* Source information
+-------+

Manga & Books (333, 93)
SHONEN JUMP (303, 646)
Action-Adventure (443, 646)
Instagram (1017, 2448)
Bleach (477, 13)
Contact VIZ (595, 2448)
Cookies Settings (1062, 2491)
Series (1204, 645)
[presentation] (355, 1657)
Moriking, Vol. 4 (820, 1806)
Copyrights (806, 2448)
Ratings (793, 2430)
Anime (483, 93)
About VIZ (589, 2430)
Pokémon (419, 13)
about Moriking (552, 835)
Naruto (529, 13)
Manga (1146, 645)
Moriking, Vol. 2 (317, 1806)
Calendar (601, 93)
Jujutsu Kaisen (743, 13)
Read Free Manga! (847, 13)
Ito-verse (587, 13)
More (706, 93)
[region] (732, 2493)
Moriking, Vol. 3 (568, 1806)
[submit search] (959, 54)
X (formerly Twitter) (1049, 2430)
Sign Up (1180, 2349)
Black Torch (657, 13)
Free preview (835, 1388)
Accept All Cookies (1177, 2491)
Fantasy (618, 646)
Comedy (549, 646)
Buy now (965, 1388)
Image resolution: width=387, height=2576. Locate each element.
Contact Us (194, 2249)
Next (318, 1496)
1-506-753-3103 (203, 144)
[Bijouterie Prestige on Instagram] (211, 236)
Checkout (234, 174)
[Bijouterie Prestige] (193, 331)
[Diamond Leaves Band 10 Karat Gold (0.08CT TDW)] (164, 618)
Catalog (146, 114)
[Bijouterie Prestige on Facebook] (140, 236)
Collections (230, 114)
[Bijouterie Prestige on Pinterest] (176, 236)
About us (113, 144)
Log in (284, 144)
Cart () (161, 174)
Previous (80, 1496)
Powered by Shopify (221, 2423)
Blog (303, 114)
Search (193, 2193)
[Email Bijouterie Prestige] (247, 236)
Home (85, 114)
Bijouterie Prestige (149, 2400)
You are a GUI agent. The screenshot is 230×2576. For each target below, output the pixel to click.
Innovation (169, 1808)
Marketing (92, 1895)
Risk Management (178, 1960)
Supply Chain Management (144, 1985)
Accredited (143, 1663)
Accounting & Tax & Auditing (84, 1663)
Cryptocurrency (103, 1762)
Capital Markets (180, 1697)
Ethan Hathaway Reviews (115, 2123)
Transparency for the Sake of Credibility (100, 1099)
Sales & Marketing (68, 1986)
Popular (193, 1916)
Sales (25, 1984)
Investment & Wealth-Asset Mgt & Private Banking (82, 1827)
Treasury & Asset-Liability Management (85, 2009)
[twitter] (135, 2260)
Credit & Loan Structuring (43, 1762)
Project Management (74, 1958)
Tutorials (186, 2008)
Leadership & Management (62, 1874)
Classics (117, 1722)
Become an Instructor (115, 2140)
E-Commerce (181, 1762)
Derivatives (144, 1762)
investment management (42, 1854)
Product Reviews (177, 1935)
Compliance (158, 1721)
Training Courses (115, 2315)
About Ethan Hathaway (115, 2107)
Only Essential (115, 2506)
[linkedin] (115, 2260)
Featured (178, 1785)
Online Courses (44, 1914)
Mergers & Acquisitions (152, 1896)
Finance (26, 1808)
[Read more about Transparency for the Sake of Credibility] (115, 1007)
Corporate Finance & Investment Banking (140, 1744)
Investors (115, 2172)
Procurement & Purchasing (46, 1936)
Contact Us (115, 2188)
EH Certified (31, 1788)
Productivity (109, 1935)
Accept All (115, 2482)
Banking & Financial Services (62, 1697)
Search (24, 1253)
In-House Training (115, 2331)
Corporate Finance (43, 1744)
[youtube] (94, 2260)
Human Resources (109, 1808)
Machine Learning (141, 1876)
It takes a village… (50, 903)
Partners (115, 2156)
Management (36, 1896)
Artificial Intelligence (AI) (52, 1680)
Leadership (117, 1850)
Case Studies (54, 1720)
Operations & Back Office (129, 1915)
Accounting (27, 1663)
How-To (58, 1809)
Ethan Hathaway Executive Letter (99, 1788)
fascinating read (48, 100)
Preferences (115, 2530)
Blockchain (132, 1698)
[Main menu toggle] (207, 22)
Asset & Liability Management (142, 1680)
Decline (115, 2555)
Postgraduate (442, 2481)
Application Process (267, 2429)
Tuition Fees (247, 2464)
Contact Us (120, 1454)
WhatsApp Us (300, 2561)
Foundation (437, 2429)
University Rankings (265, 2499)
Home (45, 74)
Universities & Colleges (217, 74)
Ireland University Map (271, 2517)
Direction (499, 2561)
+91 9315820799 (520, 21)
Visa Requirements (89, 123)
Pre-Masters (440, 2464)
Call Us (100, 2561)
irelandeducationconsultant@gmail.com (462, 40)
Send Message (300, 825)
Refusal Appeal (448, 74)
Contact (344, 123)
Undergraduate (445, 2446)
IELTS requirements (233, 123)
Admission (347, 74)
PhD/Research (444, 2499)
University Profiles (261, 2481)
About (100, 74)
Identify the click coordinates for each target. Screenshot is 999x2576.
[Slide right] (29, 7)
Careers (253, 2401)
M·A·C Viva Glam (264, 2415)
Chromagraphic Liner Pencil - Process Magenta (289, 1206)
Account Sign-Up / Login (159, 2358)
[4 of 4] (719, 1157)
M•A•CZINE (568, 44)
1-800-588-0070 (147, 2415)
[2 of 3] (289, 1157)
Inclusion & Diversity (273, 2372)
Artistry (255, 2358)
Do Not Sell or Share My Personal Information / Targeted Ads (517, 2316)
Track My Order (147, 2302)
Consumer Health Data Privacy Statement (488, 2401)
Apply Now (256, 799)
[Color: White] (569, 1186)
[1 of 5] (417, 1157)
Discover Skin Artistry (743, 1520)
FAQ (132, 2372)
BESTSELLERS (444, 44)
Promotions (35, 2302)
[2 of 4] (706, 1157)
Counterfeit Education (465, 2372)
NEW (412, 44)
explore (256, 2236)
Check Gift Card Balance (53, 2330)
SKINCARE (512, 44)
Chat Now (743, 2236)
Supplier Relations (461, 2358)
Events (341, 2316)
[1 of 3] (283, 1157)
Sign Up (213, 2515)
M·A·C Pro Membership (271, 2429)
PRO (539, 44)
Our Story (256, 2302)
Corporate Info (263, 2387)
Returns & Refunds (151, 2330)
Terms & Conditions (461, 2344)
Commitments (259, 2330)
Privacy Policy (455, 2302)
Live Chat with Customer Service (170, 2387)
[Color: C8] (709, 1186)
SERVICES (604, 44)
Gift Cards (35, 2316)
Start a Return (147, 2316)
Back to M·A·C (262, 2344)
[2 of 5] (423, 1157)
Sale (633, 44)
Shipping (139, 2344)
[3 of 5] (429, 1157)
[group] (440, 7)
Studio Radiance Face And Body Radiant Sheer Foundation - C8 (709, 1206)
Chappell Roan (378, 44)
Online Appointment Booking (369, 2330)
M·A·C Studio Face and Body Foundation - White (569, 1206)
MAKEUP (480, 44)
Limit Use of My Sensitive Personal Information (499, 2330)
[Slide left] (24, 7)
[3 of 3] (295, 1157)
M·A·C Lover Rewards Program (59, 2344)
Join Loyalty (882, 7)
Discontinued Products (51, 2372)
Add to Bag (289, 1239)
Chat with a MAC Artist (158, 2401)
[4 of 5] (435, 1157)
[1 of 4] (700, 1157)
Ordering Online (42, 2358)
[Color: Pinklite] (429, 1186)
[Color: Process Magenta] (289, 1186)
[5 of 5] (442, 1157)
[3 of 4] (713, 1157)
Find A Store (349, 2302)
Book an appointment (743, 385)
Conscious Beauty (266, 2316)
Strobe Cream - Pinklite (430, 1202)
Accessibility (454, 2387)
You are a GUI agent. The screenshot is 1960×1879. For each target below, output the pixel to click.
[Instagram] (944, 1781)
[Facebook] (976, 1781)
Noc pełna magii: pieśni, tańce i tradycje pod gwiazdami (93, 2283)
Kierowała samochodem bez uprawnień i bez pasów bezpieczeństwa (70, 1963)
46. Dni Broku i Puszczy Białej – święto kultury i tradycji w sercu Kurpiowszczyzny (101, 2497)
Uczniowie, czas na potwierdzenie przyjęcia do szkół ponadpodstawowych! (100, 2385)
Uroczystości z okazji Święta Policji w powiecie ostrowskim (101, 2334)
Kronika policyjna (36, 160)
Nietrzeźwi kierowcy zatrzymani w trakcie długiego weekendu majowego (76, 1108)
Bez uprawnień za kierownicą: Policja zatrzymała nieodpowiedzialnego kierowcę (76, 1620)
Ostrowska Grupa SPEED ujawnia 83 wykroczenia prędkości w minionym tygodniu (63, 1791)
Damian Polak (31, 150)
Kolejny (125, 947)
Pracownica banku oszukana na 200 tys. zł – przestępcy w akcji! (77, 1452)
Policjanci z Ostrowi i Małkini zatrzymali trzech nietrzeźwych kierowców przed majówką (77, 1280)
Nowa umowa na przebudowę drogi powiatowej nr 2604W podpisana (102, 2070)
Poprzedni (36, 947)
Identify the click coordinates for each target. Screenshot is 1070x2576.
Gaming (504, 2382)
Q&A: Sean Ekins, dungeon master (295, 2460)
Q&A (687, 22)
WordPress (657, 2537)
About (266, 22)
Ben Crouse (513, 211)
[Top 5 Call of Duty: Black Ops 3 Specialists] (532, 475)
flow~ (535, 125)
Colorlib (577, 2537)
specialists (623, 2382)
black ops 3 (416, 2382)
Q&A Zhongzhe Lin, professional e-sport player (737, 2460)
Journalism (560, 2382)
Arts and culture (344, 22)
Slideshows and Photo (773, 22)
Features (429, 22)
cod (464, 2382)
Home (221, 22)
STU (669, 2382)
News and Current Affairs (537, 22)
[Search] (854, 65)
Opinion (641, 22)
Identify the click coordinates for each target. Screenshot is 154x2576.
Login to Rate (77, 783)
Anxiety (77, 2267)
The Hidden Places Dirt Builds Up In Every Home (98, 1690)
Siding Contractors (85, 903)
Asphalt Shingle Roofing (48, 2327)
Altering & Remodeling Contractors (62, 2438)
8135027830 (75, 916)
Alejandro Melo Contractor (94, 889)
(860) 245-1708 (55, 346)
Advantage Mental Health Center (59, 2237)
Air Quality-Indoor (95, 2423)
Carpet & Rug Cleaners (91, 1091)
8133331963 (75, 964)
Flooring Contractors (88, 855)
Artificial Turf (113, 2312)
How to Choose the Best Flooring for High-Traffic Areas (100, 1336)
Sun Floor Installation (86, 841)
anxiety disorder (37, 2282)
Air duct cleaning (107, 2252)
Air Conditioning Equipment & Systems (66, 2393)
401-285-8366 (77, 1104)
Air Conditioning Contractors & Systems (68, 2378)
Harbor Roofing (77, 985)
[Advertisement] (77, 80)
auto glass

+-------+

* Task details
From the records above, print only the lines between the one holding "About VIZ (589, 2430)" and the one holding "Moriking, Vol. 3 (568, 1806)", inclusive, exactly as they stand.

* Output
About VIZ (589, 2430)
Pokémon (419, 13)
about Moriking (552, 835)
Naruto (529, 13)
Manga (1146, 645)
Moriking, Vol. 2 (317, 1806)
Calendar (601, 93)
Jujutsu Kaisen (743, 13)
Read Free Manga! (847, 13)
Ito-verse (587, 13)
More (706, 93)
[region] (732, 2493)
Moriking, Vol. 3 (568, 1806)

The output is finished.